Former CEO Yishan Wong commented on Reddit that Ohanian was behind the firing because "he had different ideas for AMAs, he didn't like Victoria's role." He added that Pao, who resigned after being the target of much of the user backlash, had little say in the matter.

"I actually asked that he be on the board when I joined; I used to respect Alexis Ohanian," he wrote. "After this, not quite so much."

Reddit did not respond to requests for comment.

Read More Details emerge about Victoria Taylor's Reddit dismissal

The move to add more regulation to the largely independent community—which relies heavily on volunteers to moderate its "subreddits" or topics—could be heavily tied to Reddit's push to get advertisers on its site over the last year.

While Reddit is not as popular as social networks like Facebook and Twitter, advertising experts say it's been selling itself on its dedicated audience. In June, it had a little under 164 million unique visitors, including 3.7 million who had registered. Choi said marketers willing to experiment with creating and sharing their own content online can find a home here, and costs for advertising on it tend to be fairly low compared with the rest of social media, given the engaged audience.

"There's a handful of little cultural hits everyday distributed on the Internet," said Greg March, CEO of creative media agency IKON3. "Most of us catch them from friends on Facebook or Twitter. But there are many people that go to places like Reddit because they value finding out about these things first and being the ones to share it first. They take pride in that. These are extremely attractive people to brands looking to sell by creating engaging content they hope will be shared across the Internet."

Reddit's ad options include promoted posts, which are brand-sponsored ideas, media or links that sit on the top of a page in their own designated box. Companies can choose which subreddit to use based on what aligns with their goals. March said companies that are focused on cultural impact as a way to tell their story fit well on the platform. Those looking to drive direct sales may need to look elsewhere.

Read More Reddit CEO issues apology: 'We screwed up'

There's also limited control over how the campaign can be received. For example, numerous agencies have pointed out that promoted posts have been taken over by naysayers who post anti-brand messages. Sometimes, the comments are from Reddit users; other times, they suspect it could be from members of competitive brands trying to derail the campaign.

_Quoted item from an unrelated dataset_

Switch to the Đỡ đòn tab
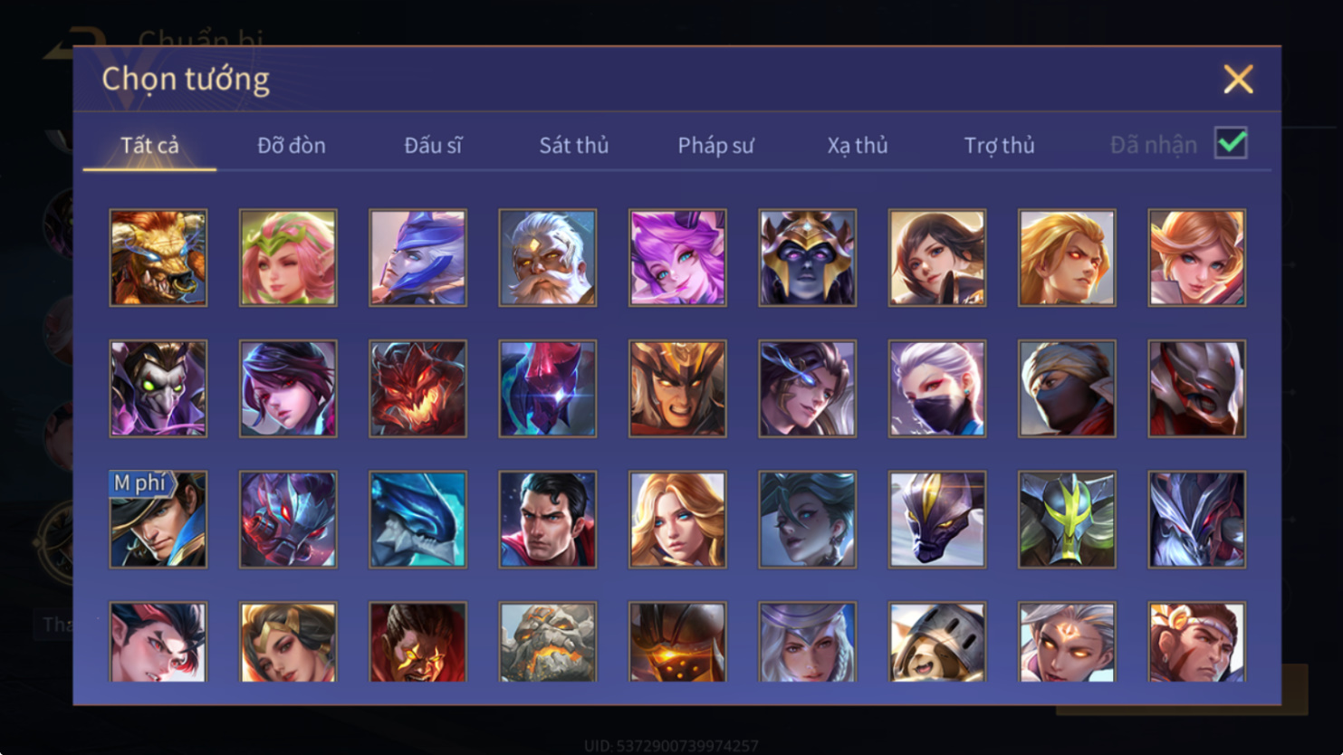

"It's one of those things that if you do any content or inbound marketing, it's on the radar, but it's not as popular or pushed," said Jared Del Prete, director of digital strategy and search at advertising agency EGC Group. "Advertisers aren't as comfortable with it as Facebook. We just look at this ad platform as still relatively new. There's still a lot of kinks."

But RPA supervisor of digital content strategy Mike Dossett notes that brands are aware of the risks. They're also aware of the potential viral success of sharing their campaigns. While this recent kerfuffle only highlighted what can happen if the Reddit community mobilizes against you, it's not something that companies didn't take into account before.

"This is the way it's always been," Dossett said. "For brands that see this and are spooked off—and I'm sure many will be—it might not have been right for them."